WORK INSTRUCTION:
Report every line of the records that includes the word "next".

** SUPPLIED MATERIAL follows **

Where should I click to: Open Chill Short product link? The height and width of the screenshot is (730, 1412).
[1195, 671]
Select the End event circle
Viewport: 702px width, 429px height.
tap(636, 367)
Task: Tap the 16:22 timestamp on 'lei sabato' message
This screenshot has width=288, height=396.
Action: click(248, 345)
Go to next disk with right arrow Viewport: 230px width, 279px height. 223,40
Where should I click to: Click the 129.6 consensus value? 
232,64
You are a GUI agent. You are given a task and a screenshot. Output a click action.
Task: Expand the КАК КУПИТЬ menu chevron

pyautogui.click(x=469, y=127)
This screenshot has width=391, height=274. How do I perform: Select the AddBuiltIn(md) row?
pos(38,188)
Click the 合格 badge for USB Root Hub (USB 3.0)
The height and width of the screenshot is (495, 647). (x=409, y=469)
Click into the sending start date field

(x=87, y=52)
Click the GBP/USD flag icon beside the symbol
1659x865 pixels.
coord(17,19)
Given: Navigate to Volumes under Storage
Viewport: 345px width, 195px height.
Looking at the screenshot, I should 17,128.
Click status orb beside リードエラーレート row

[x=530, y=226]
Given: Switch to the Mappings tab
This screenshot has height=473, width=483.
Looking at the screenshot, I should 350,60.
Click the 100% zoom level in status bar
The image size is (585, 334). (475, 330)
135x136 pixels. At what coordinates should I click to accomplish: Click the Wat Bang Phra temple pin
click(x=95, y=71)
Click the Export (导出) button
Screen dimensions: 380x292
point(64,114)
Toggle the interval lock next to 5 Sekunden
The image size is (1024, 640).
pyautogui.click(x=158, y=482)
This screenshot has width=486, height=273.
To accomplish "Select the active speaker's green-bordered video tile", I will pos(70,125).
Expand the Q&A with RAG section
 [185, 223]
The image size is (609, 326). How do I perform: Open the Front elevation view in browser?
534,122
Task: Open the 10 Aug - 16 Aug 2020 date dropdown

** End of SUPPLIED MATERIAL **

PROBLEM SOLUTION:
Go to next disk with right arrow Viewport: 230px width, 279px height. 223,40
Toggle the interval lock next to 5 Sekunden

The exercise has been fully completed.